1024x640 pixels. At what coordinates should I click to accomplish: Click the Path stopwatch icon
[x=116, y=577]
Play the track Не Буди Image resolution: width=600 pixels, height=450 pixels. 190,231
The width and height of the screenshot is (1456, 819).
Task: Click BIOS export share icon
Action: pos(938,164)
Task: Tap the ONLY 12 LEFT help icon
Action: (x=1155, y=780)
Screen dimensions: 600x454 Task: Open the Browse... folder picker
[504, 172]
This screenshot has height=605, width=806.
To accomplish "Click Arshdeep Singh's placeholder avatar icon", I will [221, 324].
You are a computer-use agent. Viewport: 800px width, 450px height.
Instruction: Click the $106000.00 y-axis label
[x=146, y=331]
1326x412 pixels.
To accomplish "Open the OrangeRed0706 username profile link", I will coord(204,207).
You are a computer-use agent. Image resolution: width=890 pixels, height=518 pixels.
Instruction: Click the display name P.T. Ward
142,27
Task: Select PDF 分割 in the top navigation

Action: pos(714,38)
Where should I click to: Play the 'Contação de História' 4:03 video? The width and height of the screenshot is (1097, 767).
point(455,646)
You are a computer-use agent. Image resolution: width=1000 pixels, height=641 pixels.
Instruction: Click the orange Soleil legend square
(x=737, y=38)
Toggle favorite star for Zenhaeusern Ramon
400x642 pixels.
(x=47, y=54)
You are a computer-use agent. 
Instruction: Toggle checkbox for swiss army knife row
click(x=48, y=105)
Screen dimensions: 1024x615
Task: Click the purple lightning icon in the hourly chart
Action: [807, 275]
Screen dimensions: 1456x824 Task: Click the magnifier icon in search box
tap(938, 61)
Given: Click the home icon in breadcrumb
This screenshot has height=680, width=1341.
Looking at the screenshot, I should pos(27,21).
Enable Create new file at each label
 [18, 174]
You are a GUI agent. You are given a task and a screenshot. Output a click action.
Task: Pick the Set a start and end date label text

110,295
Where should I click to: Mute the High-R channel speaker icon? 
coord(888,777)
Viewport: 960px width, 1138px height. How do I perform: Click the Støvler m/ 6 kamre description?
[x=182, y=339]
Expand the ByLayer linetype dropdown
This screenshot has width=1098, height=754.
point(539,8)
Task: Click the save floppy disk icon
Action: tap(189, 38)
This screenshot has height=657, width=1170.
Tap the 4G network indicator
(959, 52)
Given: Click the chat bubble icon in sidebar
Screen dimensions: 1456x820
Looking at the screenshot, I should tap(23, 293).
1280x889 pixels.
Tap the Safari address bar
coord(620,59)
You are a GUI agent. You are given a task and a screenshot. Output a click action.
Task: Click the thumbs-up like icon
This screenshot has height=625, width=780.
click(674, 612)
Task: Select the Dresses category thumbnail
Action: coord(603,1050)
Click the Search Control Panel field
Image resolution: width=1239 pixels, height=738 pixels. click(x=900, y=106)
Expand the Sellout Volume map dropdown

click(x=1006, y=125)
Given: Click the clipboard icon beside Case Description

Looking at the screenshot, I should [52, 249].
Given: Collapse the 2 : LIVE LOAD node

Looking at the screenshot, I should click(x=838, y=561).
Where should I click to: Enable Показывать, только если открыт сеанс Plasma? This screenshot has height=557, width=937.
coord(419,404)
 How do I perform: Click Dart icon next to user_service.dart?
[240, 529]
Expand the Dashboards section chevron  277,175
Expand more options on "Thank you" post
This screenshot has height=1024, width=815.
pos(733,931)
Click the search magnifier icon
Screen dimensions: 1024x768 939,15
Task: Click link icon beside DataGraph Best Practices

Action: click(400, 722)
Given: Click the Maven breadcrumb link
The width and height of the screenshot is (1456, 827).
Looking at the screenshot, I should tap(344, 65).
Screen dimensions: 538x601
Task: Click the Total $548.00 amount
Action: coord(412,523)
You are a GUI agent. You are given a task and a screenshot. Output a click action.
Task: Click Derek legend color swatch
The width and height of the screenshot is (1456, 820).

### EXERCISE GOAL
Rewrite every entry above, changing each "magnifier" to "magnifying glass" and leaving everything else unchanged.

### OUTPUT OF THE EXERCISE
1024x640 pixels. At what coordinates should I click to accomplish: Click the Path stopwatch icon
[x=116, y=577]
Play the track Не Буди Image resolution: width=600 pixels, height=450 pixels. 190,231
The width and height of the screenshot is (1456, 819).
Task: Click BIOS export share icon
Action: pos(938,164)
Task: Tap the ONLY 12 LEFT help icon
Action: (x=1155, y=780)
Screen dimensions: 600x454 Task: Open the Browse... folder picker
[504, 172]
This screenshot has height=605, width=806.
To accomplish "Click Arshdeep Singh's placeholder avatar icon", I will [221, 324].
You are a computer-use agent. Viewport: 800px width, 450px height.
Instruction: Click the $106000.00 y-axis label
[x=146, y=331]
1326x412 pixels.
To accomplish "Open the OrangeRed0706 username profile link", I will coord(204,207).
You are a computer-use agent. Image resolution: width=890 pixels, height=518 pixels.
Instruction: Click the display name P.T. Ward
142,27
Task: Select PDF 分割 in the top navigation

Action: pos(714,38)
Where should I click to: Play the 'Contação de História' 4:03 video? The width and height of the screenshot is (1097, 767).
point(455,646)
You are a computer-use agent. Image resolution: width=1000 pixels, height=641 pixels.
Instruction: Click the orange Soleil legend square
(x=737, y=38)
Toggle favorite star for Zenhaeusern Ramon
400x642 pixels.
(x=47, y=54)
You are a computer-use agent. 
Instruction: Toggle checkbox for swiss army knife row
click(x=48, y=105)
Screen dimensions: 1024x615
Task: Click the purple lightning icon in the hourly chart
Action: [807, 275]
Screen dimensions: 1456x824 Task: Click the magnifying glass icon in search box
tap(938, 61)
Given: Click the home icon in breadcrumb
This screenshot has height=680, width=1341.
Looking at the screenshot, I should pos(27,21).
Enable Create new file at each label
 [18, 174]
You are a GUI agent. You are given a task and a screenshot. Output a click action.
Task: Pick the Set a start and end date label text

110,295
Where should I click to: Mute the High-R channel speaker icon? 
coord(888,777)
Viewport: 960px width, 1138px height. How do I perform: Click the Støvler m/ 6 kamre description?
[x=182, y=339]
Expand the ByLayer linetype dropdown
This screenshot has width=1098, height=754.
point(539,8)
Task: Click the save floppy disk icon
Action: tap(189, 38)
This screenshot has height=657, width=1170.
Tap the 4G network indicator
(959, 52)
Given: Click the chat bubble icon in sidebar
Screen dimensions: 1456x820
Looking at the screenshot, I should tap(23, 293).
1280x889 pixels.
Tap the Safari address bar
coord(620,59)
You are a GUI agent. You are given a task and a screenshot. Output a click action.
Task: Click the thumbs-up like icon
This screenshot has height=625, width=780.
click(674, 612)
Task: Select the Dresses category thumbnail
Action: coord(603,1050)
Click the Search Control Panel field
Image resolution: width=1239 pixels, height=738 pixels. click(x=900, y=106)
Expand the Sellout Volume map dropdown

click(x=1006, y=125)
Given: Click the clipboard icon beside Case Description

Looking at the screenshot, I should [52, 249].
Given: Collapse the 2 : LIVE LOAD node

Looking at the screenshot, I should click(x=838, y=561).
Where should I click to: Enable Показывать, только если открыт сеанс Plasma? This screenshot has height=557, width=937.
coord(419,404)
 How do I perform: Click Dart icon next to user_service.dart?
[240, 529]
Expand the Dashboards section chevron  277,175
Expand more options on "Thank you" post
This screenshot has height=1024, width=815.
pos(733,931)
Click the search magnifying glass icon
Screen dimensions: 1024x768 939,15
Task: Click link icon beside DataGraph Best Practices

Action: click(400, 722)
Given: Click the Maven breadcrumb link
The width and height of the screenshot is (1456, 827).
Looking at the screenshot, I should tap(344, 65).
Screen dimensions: 538x601
Task: Click the Total $548.00 amount
Action: coord(412,523)
You are a GUI agent. You are given a task and a screenshot. Output a click action.
Task: Click Derek legend color swatch
The width and height of the screenshot is (1456, 820).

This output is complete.